Regional left ventricular systolic dysfunction associated with critical illness: incidence and effect on outcome.

AIMS: Left ventricular (LV) dysfunction can be triggered by non-cardiac disease, such as sepsis, hypoxia, major haemorrhage, or severe stress (Takotsubo syndrome), but its clinical importance is not established. In this study, we evaluate the incidence and impact on mortality of LV dysfunction associated with critical illness. METHODS AND RESULTS: In this single-centre, observational study, consecutive patients underwent an echocardiographic examination within 24 h of intensive care unit (ICU) admission. LV systolic dysfunction was defined as an ejection fraction (EF) < 50% and/or regional wall motion abnormalities (RWMA). A cardiologist assessed patients with LV dysfunction for the presence of an acute or chronic cardiac disease, and coronary angiography was performed in high-risk patients. Of the 411 patients included, 100 patients (24%) had LV dysfunction and in 52 (13%) of these patients, LV dysfunction was not attributed to a cardiac disease. Patients with LV dysfunction and non-cardiac disease had higher mortality risk score (Simplified Acute Physiologic Score 3 score), heart rate, noradrenaline doses, and lactate levels as well as decreased EF, stroke volume, and cardiac output compared with patients with normal LV function. Diagnoses most commonly associated with LV dysfunction and non-cardiac disease were sepsis, respiratory insufficiency, major haemorrhage, and neurological disorders.

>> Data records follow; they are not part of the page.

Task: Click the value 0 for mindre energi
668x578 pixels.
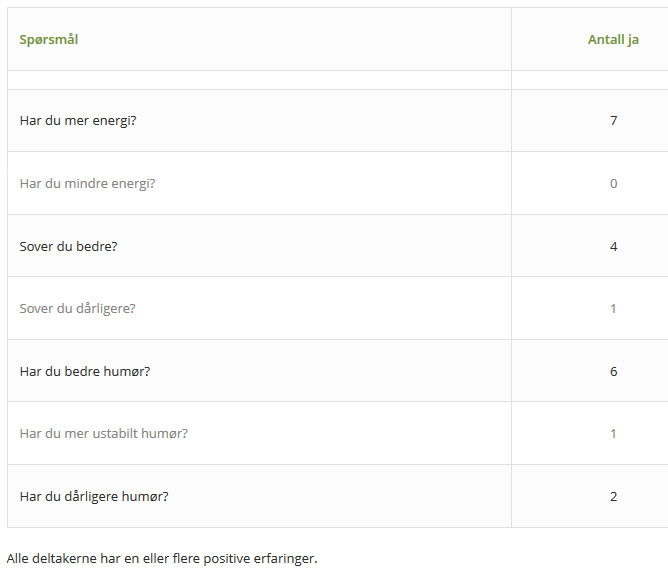Action: click(613, 184)
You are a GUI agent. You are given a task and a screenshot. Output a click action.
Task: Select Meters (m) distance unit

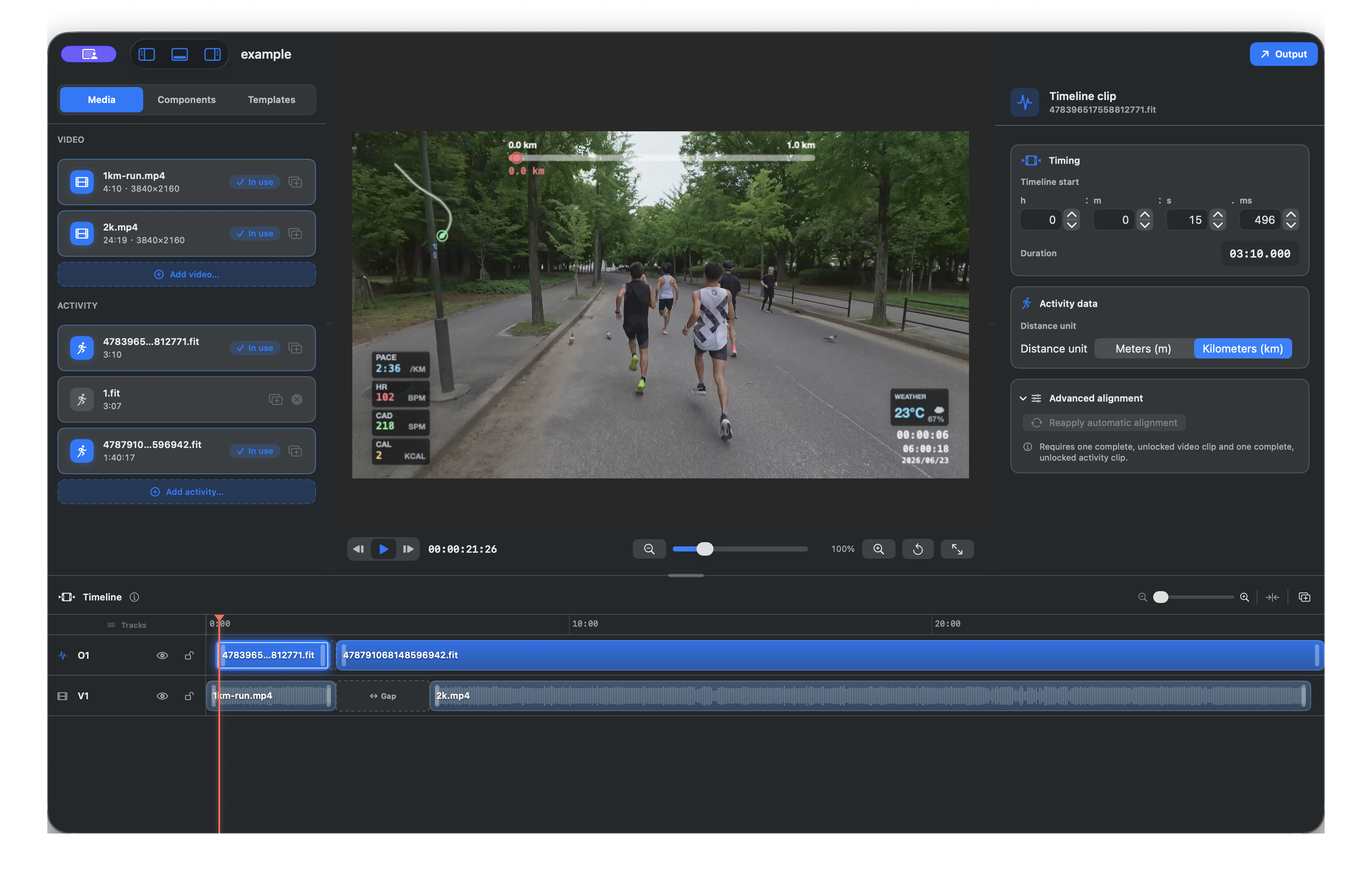1143,349
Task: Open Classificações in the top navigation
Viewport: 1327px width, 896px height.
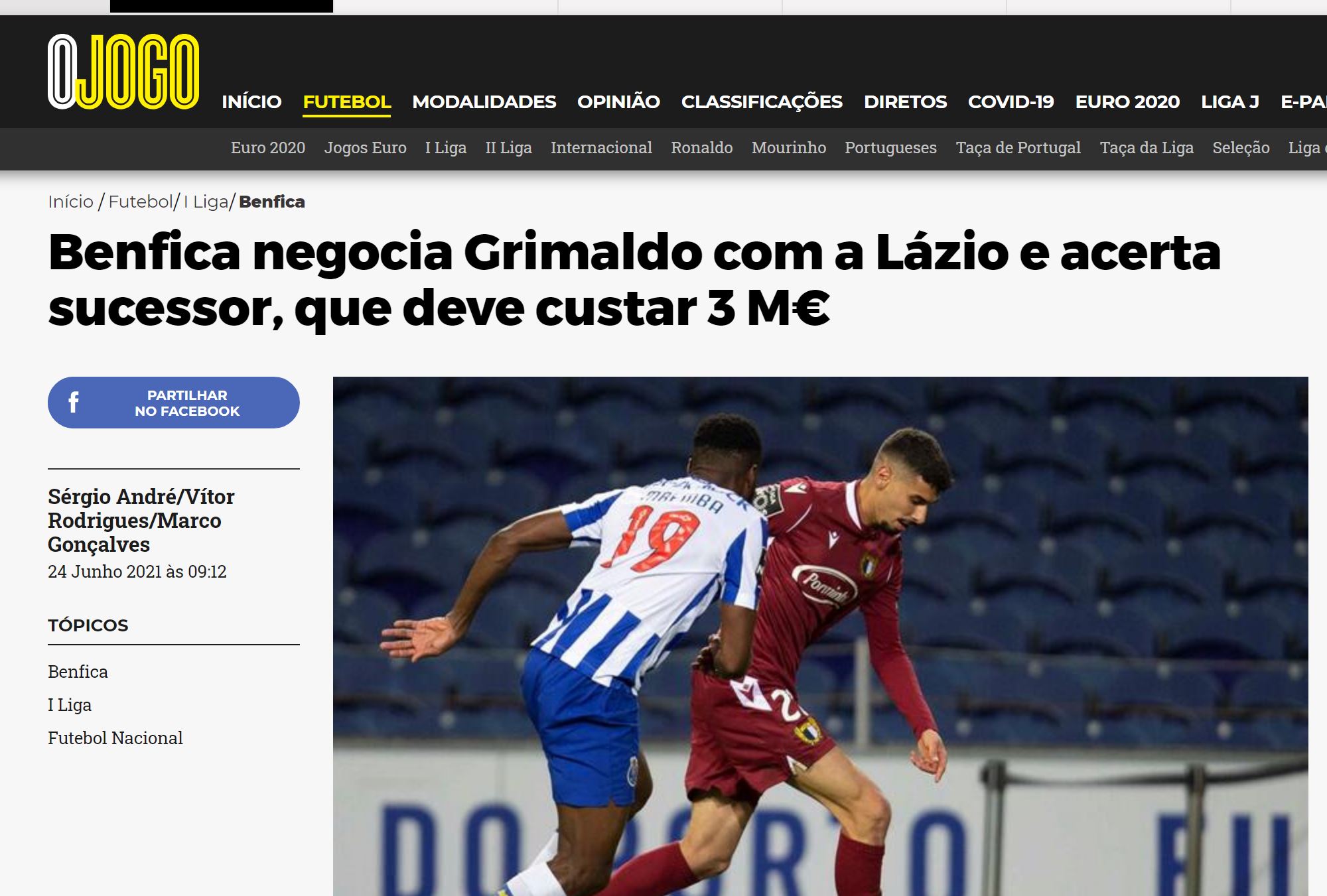Action: tap(762, 101)
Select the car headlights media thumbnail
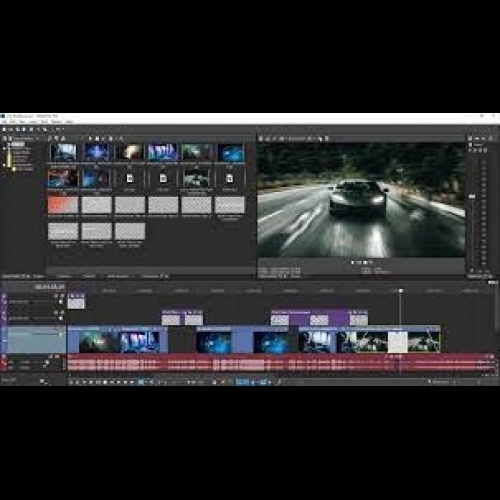Screen dimensions: 500x500 130,152
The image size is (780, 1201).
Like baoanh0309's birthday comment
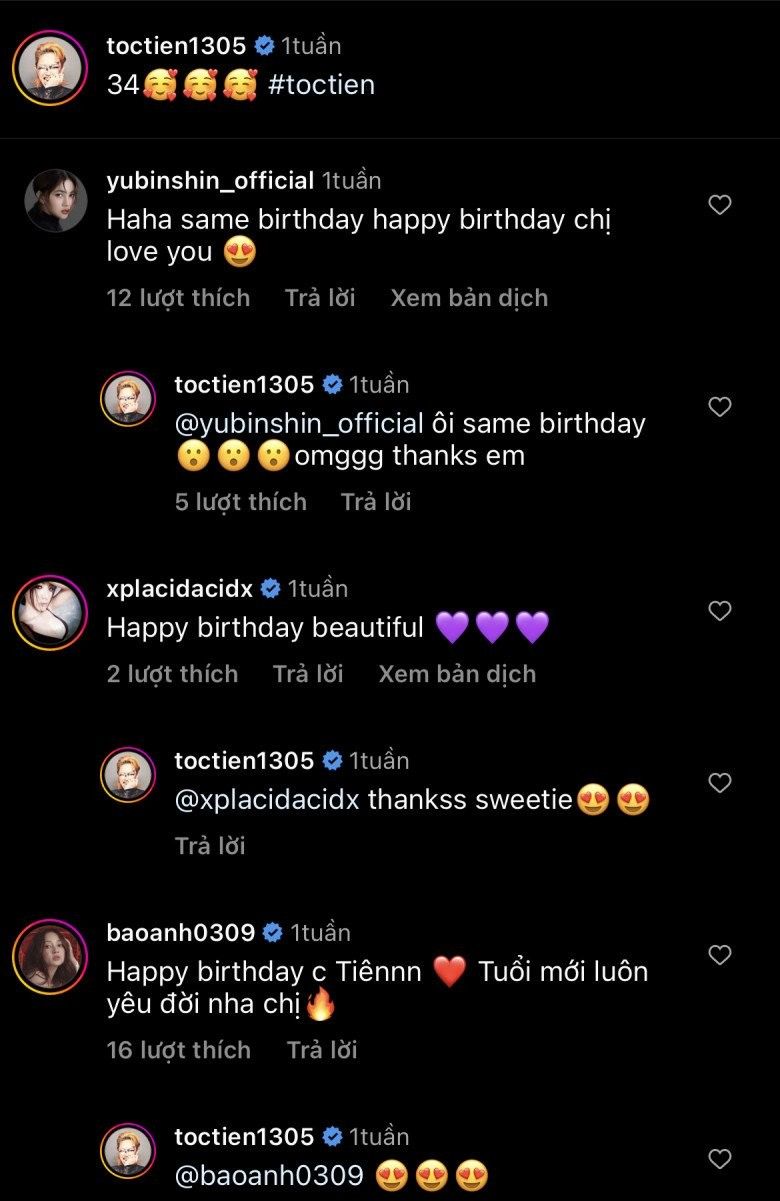pos(720,955)
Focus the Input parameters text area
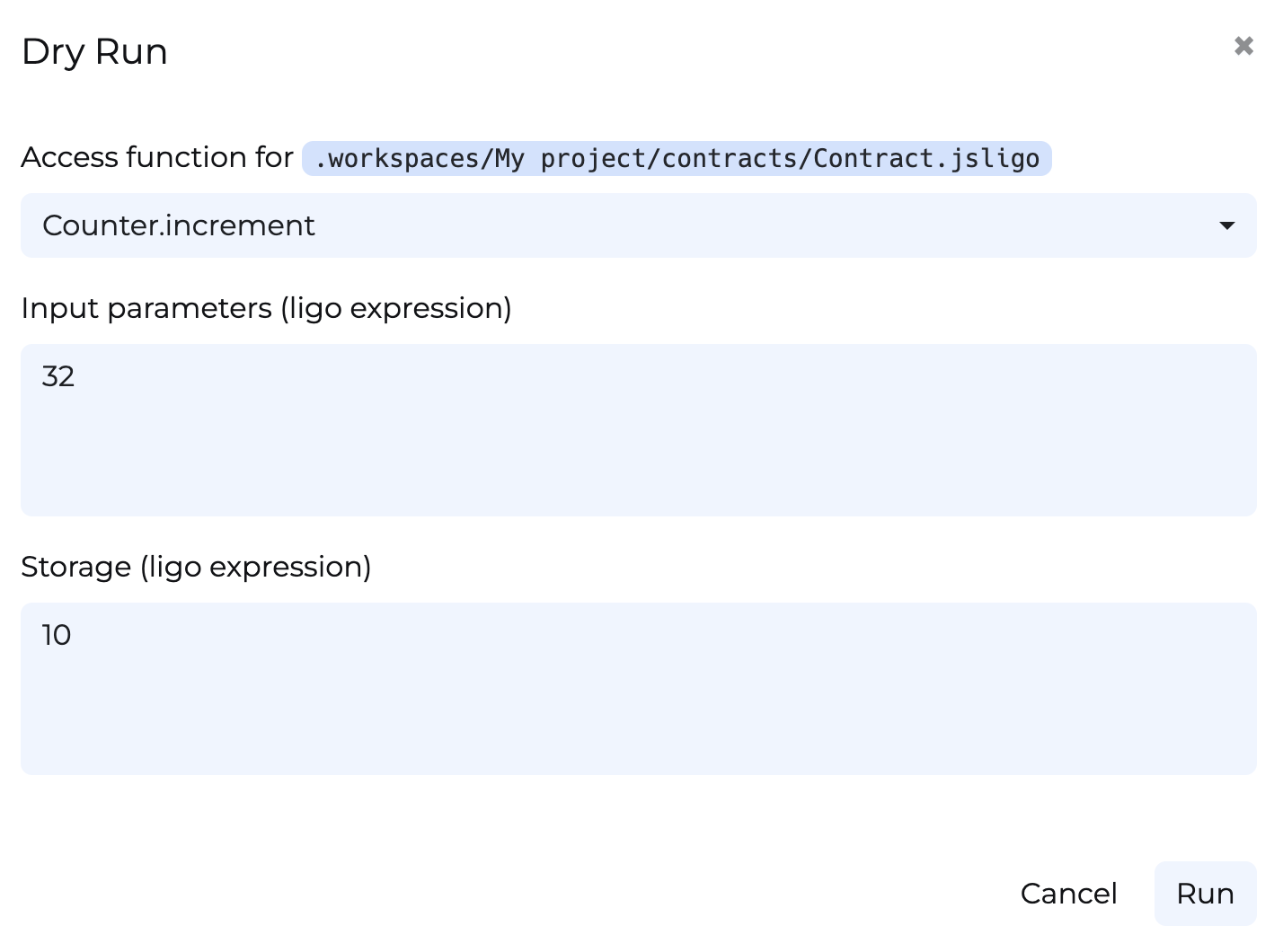The height and width of the screenshot is (952, 1283). coord(638,430)
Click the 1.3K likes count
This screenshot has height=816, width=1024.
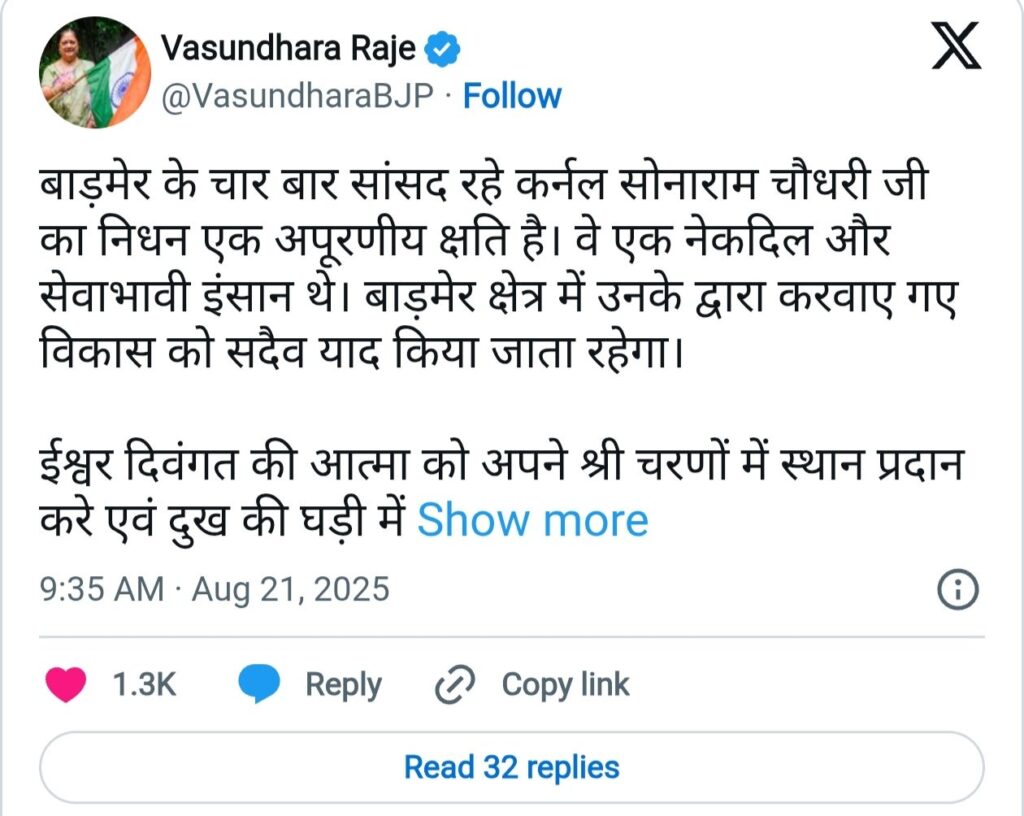pyautogui.click(x=145, y=685)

RWMA (n = 40) with or without low EF was more common than global hypokinesia (n = 12) and was reversible in the majority of cases. Twelve patients had a circumferential pattern of RWMA in concordance with Takotsubo syndrome. Crude 30 day mortality was higher in patients with LV dysfunction and non-cardiac disease compared with patients with normal LV function (33% vs. 18%, P = 0.023), but not after risk adjustment (primary outcome) {odds ratio [OR] 1.56 [confidence interval (CI) 0.75-3.39], P = 0.225}. At 90 days, crude mortality was 44% and 22% (P = 0.002), respectively, in these groups. This difference was also significant after risk adjustment [OR 2.40 (CI 1.18-4.88), P = 0.016]. CONCLUSIONS: Left ventricular systolic dysfunction is commonly triggered by critical illness, is frequently seen as regional hypokinesia, and is linked to an increased risk of death. The prognostic importance of LV dysfunction in critical illness might be underestimated.